- [WHAT NEEDS TO BE DONE]:
Find each line in the listing that contains the word "Vast" and copy those lines.

- [PROVIDED DATA]:
--- START ---
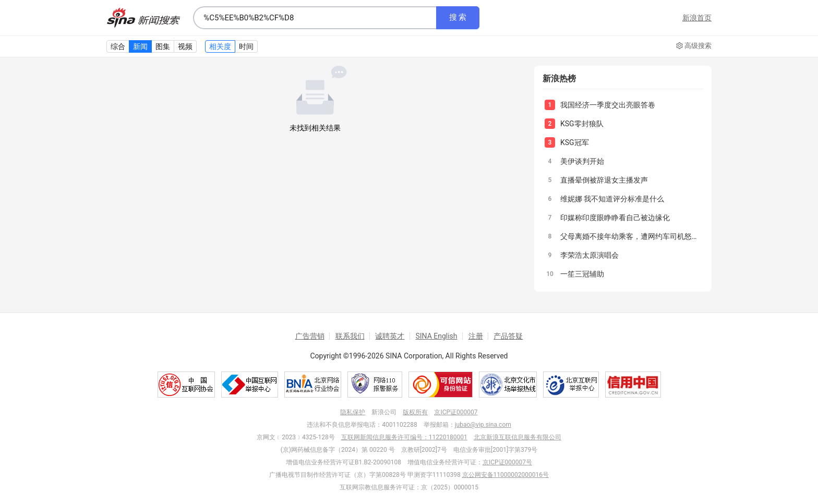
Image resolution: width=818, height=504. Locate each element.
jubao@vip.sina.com (483, 425)
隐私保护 (353, 412)
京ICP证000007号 (507, 462)
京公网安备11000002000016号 (506, 475)
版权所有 (415, 412)
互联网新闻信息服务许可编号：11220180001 (404, 437)
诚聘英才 (390, 336)
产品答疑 (508, 336)
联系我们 (350, 336)
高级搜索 (694, 46)
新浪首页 (697, 18)
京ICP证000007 (455, 412)
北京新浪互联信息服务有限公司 (518, 437)
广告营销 (310, 336)
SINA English (436, 336)
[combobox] (315, 18)
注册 (476, 336)
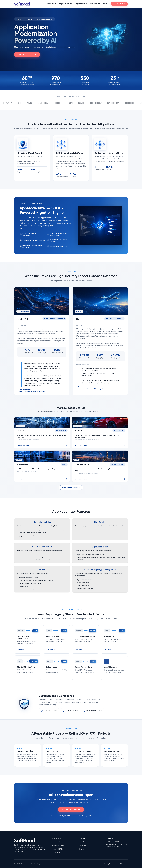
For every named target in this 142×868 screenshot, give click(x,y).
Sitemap (81, 849)
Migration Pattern (65, 4)
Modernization (51, 4)
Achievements (57, 852)
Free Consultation (119, 4)
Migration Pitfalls (81, 4)
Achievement (95, 4)
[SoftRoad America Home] (22, 4)
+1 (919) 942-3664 (112, 842)
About (105, 4)
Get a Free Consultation (27, 55)
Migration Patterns (58, 845)
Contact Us (82, 845)
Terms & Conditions (122, 864)
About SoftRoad (84, 842)
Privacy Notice (109, 864)
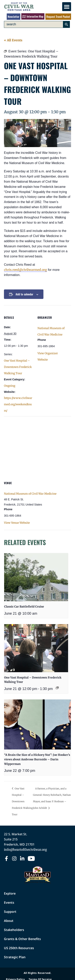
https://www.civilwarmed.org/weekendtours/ (18, 404)
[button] (67, 6)
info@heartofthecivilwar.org (25, 850)
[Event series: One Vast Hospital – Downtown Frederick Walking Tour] (57, 688)
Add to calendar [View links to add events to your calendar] (24, 294)
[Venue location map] (37, 445)
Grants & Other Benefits (22, 939)
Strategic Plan (14, 957)
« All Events (13, 40)
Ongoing (10, 386)
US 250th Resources (19, 948)
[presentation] (36, 577)
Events (9, 902)
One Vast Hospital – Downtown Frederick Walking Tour (18, 367)
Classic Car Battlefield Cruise (24, 606)
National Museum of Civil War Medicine (30, 493)
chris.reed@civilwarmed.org (25, 270)
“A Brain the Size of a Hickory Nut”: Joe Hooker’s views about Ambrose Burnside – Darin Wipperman (37, 759)
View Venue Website (17, 523)
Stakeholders (14, 930)
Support (10, 912)
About (8, 921)
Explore (10, 893)
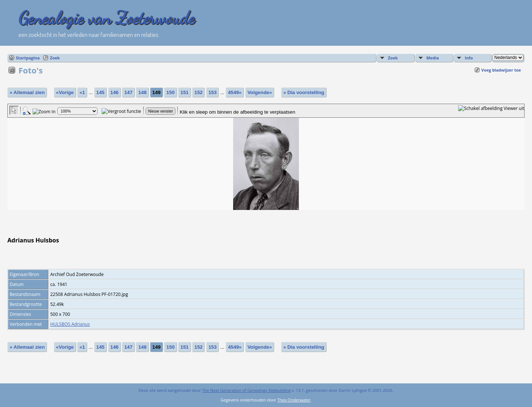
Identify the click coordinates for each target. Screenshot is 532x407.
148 (142, 92)
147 (128, 92)
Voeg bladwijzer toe (501, 70)
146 (115, 92)
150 (170, 92)
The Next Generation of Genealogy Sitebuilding (246, 390)
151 (184, 92)
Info (469, 58)
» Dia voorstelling (304, 92)
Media (433, 58)
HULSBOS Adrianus (70, 324)
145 (100, 92)
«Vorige (65, 92)
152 (198, 92)
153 (212, 92)
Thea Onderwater (294, 400)
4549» (235, 92)
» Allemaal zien (27, 92)
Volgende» (260, 92)
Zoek (55, 58)
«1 (82, 92)
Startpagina (28, 58)
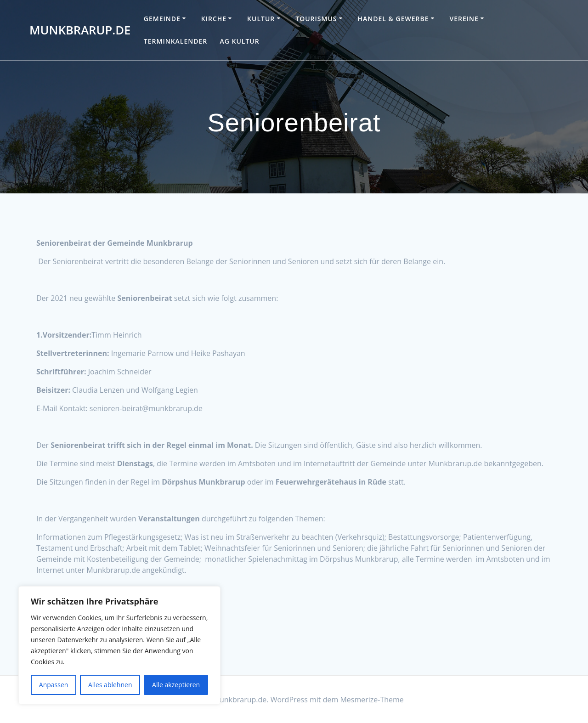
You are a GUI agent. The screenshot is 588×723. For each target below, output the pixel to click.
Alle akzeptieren (176, 684)
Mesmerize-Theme (372, 700)
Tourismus (316, 18)
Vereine (464, 18)
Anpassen (54, 684)
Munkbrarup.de (80, 30)
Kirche (214, 18)
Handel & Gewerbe (393, 18)
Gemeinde (162, 18)
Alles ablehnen (110, 684)
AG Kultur (239, 41)
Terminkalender (175, 41)
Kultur (261, 18)
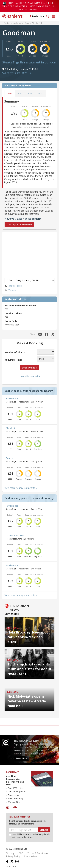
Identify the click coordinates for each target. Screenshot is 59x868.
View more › (12, 614)
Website (10, 290)
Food (20, 41)
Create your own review (19, 224)
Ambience (45, 41)
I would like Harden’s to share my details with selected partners (29, 836)
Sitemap (10, 853)
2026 (10, 93)
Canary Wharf (31, 23)
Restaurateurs (31, 856)
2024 (30, 93)
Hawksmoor (12, 398)
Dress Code (11, 321)
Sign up (44, 830)
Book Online (30, 368)
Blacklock (10, 428)
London (20, 23)
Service (33, 41)
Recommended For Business (20, 305)
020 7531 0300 (13, 286)
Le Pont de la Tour (15, 535)
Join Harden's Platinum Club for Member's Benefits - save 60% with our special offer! (28, 6)
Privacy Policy (13, 856)
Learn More (21, 758)
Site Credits (12, 866)
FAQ (21, 853)
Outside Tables (13, 313)
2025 (20, 93)
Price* (8, 41)
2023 (40, 93)
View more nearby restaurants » (21, 488)
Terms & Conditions (38, 853)
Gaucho (9, 458)
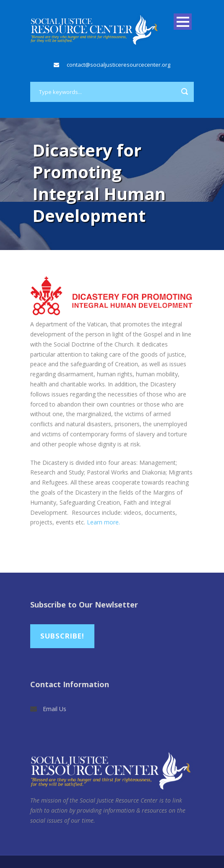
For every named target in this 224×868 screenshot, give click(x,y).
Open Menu (182, 21)
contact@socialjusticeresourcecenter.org (118, 65)
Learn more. (103, 522)
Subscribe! (62, 636)
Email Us (55, 709)
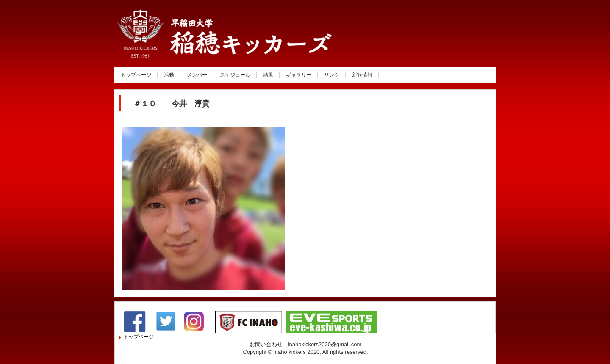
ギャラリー (299, 75)
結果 (268, 75)
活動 (169, 75)
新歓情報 (362, 75)
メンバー (197, 75)
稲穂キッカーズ (205, 48)
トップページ (136, 75)
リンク (332, 75)
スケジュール (235, 75)
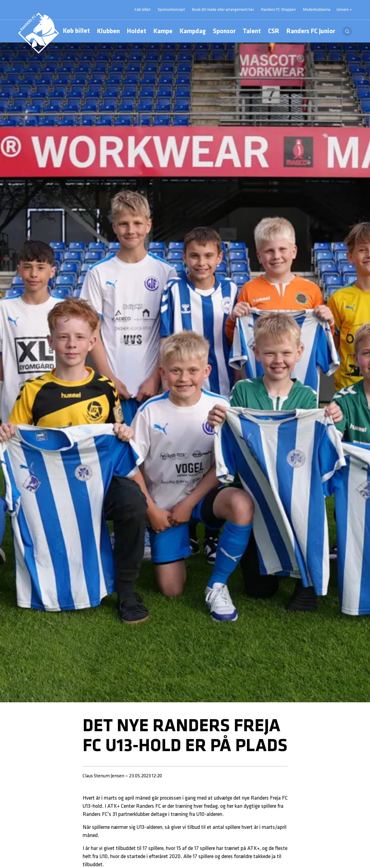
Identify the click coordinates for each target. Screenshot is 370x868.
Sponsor (224, 31)
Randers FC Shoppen (278, 10)
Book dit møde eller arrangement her (223, 10)
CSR (274, 31)
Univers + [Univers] (344, 10)
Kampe (163, 31)
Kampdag (193, 32)
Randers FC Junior (311, 31)
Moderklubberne (317, 10)
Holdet (137, 32)
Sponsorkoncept (171, 10)
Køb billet (76, 31)
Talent (252, 31)
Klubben (108, 32)
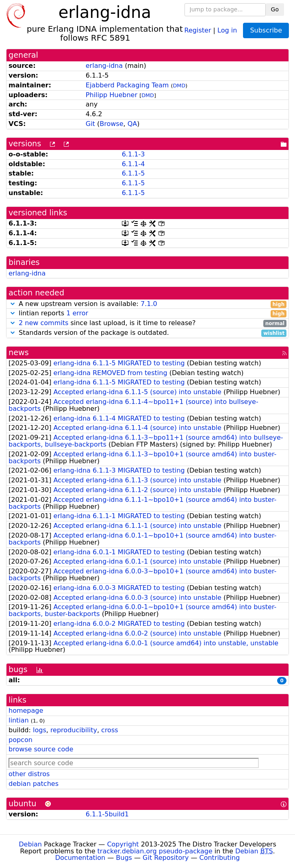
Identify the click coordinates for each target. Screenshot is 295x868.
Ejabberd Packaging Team (127, 85)
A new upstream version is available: (148, 304)
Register (198, 30)
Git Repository (165, 857)
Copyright (123, 844)
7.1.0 (149, 304)
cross (109, 730)
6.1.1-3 (133, 154)
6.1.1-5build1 (107, 814)
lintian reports (148, 313)
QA (132, 124)
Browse (111, 124)
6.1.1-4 (133, 164)
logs (39, 730)
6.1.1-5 (133, 173)
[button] (13, 304)
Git (90, 124)
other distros (29, 774)
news (19, 352)
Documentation (80, 857)
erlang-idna (104, 65)
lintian (19, 720)
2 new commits (43, 323)
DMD (179, 85)
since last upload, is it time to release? (148, 323)
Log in (227, 30)
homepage (26, 710)
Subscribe (266, 30)
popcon (20, 740)
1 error (77, 313)
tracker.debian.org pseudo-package (155, 851)
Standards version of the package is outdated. (148, 333)
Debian (30, 844)
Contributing (220, 857)
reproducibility (74, 730)
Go (275, 9)
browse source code (41, 749)
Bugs (124, 857)
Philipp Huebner (111, 95)
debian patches (33, 783)
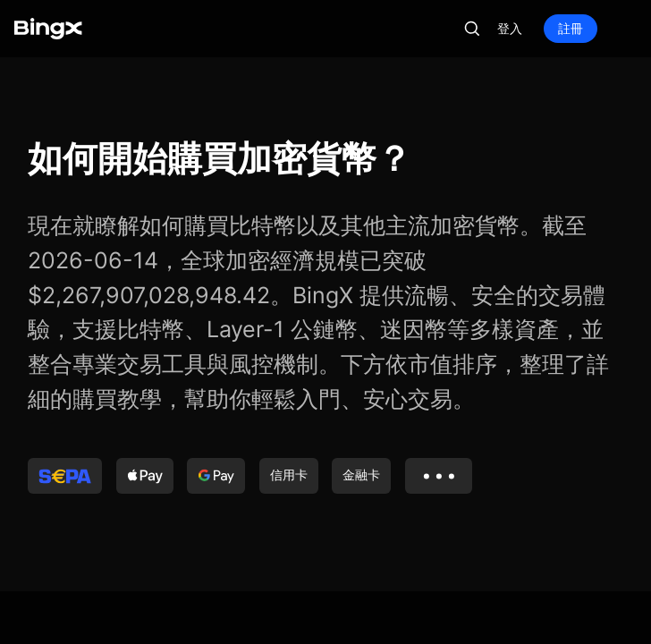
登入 (510, 28)
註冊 (571, 28)
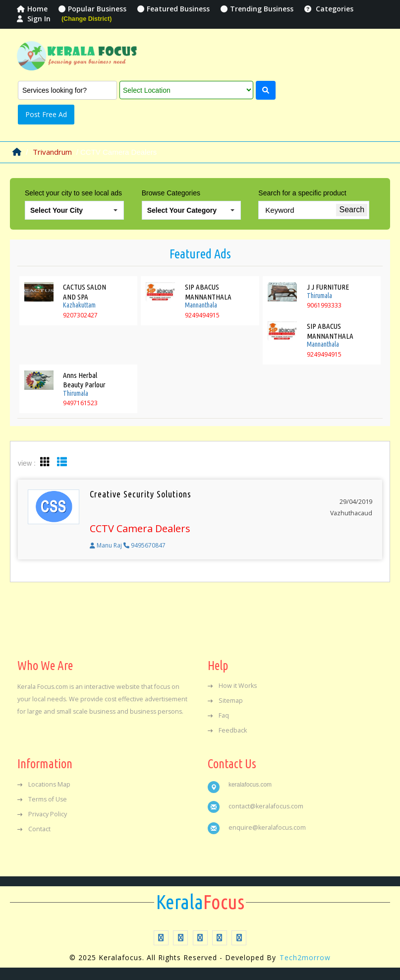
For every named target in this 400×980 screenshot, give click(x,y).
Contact (34, 829)
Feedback (227, 730)
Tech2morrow (305, 957)
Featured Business (173, 8)
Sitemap (225, 700)
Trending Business (257, 8)
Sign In (34, 18)
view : (27, 463)
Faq (218, 715)
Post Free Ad (46, 114)
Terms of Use (42, 799)
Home (32, 8)
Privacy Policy (42, 814)
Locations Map (44, 784)
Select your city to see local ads (73, 193)
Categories (329, 8)
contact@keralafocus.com (266, 806)
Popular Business (92, 8)
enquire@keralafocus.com (267, 827)
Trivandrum (52, 152)
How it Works (232, 685)
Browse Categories (171, 193)
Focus (200, 902)
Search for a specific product (302, 193)
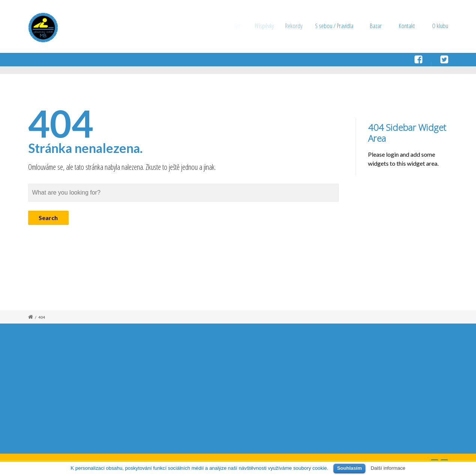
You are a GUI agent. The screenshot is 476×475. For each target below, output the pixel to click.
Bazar (377, 25)
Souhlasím (350, 468)
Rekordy (299, 25)
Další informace (388, 468)
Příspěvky (268, 25)
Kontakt (407, 25)
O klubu (440, 25)
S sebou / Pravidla (339, 25)
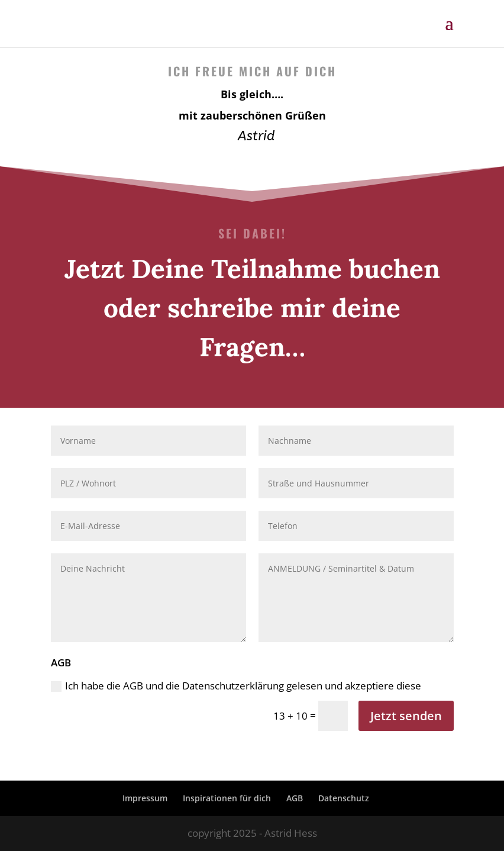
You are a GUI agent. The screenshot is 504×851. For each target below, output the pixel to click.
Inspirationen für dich (227, 798)
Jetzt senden (406, 715)
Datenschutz (344, 798)
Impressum (145, 798)
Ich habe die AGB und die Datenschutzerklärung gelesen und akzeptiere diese (236, 685)
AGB (295, 798)
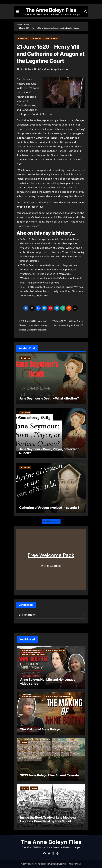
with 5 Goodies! (51, 565)
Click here (77, 291)
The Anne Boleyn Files (51, 10)
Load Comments (51, 521)
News (24, 742)
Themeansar (74, 864)
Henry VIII (23, 38)
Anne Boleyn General (32, 650)
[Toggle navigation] (17, 11)
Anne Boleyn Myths (55, 650)
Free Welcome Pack (51, 555)
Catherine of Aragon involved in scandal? (49, 507)
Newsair (59, 864)
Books (24, 788)
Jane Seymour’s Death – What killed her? (49, 398)
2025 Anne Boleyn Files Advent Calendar (50, 775)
--- END ---
- [RESULT OF THE EXERCISE]:
[Event series: One Vast Hospital – Downtown Frederick Walking Tour] (57, 688)
One Vast Hospital – Downtown Frederick Walking Tour (18, 367)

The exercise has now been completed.